Say you want 100 MW of 7×24 supply for the month of March 2007. In a Forward market, with price transparency, you can see what March 2007 7×24 Forwards are trading at and decide if you want to go purchase that obligation now or not. One of your alternatives may be to just wait and buy the 100 MW in the spot market at the then-prevailing prices when March 2007 gets here.

Now imagine that there are forward markets for all future months over the next five years.  Each of the future month’s contracts are trading at different prices (maybe the price is declining over time, or increasing, or jumping around). You can then go out a buy a “strip.” A five year strip would contain, say, a 100 MW block for each month over the next five years.  You have then just tied down your cost of a five-year, 100 MW block of power.

Now, say, you have an opportunity to purchase power from an IPP under a five year power sales agreement.  With the Forward market in place you can calculate a mark-to-market value for the IPP contract and tell if it’s “above market” or “below market.”

The decision to buy the IPP is still not cut and dried – there are other considerations.  But the mark-to-market value is an important piece of information.

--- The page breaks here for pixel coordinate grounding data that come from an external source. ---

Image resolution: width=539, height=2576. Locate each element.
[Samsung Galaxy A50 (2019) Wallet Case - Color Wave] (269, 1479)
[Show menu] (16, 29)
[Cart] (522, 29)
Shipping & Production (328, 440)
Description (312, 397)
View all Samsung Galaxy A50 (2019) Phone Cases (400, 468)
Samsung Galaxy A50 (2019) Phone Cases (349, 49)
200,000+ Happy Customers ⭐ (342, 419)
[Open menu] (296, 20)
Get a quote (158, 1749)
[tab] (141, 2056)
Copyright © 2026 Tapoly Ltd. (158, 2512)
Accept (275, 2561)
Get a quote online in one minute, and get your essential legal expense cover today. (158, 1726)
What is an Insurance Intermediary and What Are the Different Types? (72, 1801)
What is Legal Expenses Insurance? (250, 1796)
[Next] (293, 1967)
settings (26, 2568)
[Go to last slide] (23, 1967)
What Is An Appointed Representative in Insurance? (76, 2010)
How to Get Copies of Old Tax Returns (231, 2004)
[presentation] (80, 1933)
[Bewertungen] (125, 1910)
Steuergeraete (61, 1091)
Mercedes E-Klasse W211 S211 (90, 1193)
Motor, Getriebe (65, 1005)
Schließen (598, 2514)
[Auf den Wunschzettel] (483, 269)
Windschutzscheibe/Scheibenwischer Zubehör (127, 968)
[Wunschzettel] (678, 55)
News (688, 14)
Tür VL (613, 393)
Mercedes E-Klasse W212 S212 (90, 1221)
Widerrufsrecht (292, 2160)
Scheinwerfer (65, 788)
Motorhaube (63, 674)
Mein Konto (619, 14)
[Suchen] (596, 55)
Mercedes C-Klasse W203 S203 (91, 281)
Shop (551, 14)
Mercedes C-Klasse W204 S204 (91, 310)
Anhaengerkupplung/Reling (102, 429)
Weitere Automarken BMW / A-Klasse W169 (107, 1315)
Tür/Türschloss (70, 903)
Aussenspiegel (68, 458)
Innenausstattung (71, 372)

Back to Nasecor’s idea of putting spot prices and IPP prices on consumer bills. A comparison of an IPPs price for the current month compared to spot is rather uninsightful.  But a comparison of a five-year IPPs five-year price to a five-year strip is immediately insightful (though not necessarily indicative of prudence).

Not that such a comparison should be on consumer bills; but that, nevertheless, is the comparison one would want to make.